Sociedade

Não há nem nunca houve doentes em risco garante o IPO de Lisboa

Vista exterior do Instituto Português de Oncologia (IPO) de Lisboa Thomas Meyer / Global Imagens

Bloco de Braquiterapia do Instituto Português (IPO) de Lisboa foi encerrado temporariamente na sequência de três profissionais de saúde terem manifestado queixas respiratórias.

O presidente do IPO de Lisboa garante que nenhum doente foi exposto a quaisquer riscos no serviço de Braquiterapia, que está encerrado há uma semana.

Depois de uma manutenção do sistema de ventilação, três funcionárias manifestaram problemas respiratórios e ficaram de baixa médica.

Para proteção dos profissionais e dos doentes, no dia da ocorrência, o Conselho de Administração do IPO Lisboa determinou o encerramento da Bloco de Braquiterapia, que faz parte do serviço de radioterapia.

No mesmo dia foram também solicitadas análises químicas, físicas e microbiológicas para avaliação da qualidade do ar, a entidade externa, com certificação internacional.

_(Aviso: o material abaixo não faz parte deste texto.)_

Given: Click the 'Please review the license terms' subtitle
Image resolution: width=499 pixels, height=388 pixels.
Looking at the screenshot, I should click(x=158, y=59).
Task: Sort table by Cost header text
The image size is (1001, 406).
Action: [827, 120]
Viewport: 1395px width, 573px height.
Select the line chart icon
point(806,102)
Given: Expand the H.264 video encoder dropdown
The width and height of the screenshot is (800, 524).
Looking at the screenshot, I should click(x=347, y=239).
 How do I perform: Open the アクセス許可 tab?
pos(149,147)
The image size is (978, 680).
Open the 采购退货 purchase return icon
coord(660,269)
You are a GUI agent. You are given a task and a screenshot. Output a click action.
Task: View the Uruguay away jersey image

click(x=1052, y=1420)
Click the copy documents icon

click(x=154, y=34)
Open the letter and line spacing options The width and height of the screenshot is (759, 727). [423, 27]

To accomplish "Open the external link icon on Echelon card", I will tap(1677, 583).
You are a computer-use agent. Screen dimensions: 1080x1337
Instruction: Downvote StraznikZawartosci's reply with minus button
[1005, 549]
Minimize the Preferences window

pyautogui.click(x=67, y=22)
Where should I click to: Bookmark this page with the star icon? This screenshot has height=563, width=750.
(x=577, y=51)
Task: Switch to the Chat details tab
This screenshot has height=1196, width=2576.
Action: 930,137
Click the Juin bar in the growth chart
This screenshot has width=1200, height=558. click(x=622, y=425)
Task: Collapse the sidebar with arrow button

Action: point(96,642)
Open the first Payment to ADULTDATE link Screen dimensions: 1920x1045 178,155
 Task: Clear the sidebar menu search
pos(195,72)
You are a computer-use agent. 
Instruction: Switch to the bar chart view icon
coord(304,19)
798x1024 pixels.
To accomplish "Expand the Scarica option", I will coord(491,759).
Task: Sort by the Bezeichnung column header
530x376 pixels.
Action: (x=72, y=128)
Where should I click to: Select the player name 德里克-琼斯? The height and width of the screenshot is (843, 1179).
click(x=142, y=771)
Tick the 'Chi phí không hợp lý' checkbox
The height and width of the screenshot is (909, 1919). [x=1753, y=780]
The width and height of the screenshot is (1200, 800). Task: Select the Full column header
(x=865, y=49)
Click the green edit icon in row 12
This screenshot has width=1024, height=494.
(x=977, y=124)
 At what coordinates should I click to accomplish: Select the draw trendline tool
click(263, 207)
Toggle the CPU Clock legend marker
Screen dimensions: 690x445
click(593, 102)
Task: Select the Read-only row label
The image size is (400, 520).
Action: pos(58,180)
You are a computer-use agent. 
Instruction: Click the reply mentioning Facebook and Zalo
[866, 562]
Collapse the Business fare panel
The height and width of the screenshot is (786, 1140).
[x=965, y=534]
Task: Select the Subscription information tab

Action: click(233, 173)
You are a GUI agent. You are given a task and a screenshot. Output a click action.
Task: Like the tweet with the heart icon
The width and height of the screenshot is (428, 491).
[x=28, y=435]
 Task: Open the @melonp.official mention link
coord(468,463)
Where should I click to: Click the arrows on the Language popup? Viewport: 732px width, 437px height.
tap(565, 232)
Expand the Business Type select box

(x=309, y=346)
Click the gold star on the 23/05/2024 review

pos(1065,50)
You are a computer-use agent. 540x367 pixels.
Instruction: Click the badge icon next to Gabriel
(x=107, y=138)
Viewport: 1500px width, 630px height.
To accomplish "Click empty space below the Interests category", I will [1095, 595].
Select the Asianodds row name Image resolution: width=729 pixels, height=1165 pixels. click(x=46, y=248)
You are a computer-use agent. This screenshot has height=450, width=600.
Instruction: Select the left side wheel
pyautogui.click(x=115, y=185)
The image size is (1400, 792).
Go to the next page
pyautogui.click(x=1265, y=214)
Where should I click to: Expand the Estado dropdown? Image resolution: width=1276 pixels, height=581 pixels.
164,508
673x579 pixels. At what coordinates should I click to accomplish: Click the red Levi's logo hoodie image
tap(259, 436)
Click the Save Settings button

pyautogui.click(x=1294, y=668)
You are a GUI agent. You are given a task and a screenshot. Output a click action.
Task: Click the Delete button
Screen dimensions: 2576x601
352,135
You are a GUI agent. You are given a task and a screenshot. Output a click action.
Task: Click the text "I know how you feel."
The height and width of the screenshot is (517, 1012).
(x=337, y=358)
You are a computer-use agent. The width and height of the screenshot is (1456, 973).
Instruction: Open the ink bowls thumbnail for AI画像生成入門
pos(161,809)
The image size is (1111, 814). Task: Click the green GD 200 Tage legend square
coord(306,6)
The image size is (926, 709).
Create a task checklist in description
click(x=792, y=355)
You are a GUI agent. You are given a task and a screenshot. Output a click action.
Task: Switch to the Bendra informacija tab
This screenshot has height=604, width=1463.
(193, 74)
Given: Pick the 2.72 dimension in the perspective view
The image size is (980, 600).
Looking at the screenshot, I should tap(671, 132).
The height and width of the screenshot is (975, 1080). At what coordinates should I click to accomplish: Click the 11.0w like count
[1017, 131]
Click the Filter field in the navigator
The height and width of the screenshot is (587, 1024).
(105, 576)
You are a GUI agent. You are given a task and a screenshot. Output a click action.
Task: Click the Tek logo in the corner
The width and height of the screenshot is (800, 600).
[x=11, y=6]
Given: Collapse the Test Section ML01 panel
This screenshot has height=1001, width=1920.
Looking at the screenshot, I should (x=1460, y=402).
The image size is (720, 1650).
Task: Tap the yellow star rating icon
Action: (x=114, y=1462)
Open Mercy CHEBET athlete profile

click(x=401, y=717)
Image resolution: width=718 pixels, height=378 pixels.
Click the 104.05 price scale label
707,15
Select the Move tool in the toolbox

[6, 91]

Ontem, o IPO anunciou que o serviço deverá reabrir durante a próxima semana. Ouvido pela TSF, João Oliveira, o médico oncologista que presidente ao Conselho de Administração do IPO, garante a total segurança dos doentes.

O fecho do serviço leva obrigatoriamente ao adiamento de alguns tratamentos mas João Oliveira diz que a situação, não se prolongando por muito mais tempo, não é dramática.

Sobre as funcionárias, João Oliveira explica que terão sido expostas a um agente irritante que não foi identificado, garantindo que a situação não é grave.

Se os resultados finais das análises microbiológicas chegarem este semana, e não se confirmarem indicadores de contaminação, a sala reabrirá de imediato.

A sala de Braquioterapia é usada para uma forma de tratamento de radioterapia com recurso a anestesia, em casos de tumores ginecológicos e da próstata.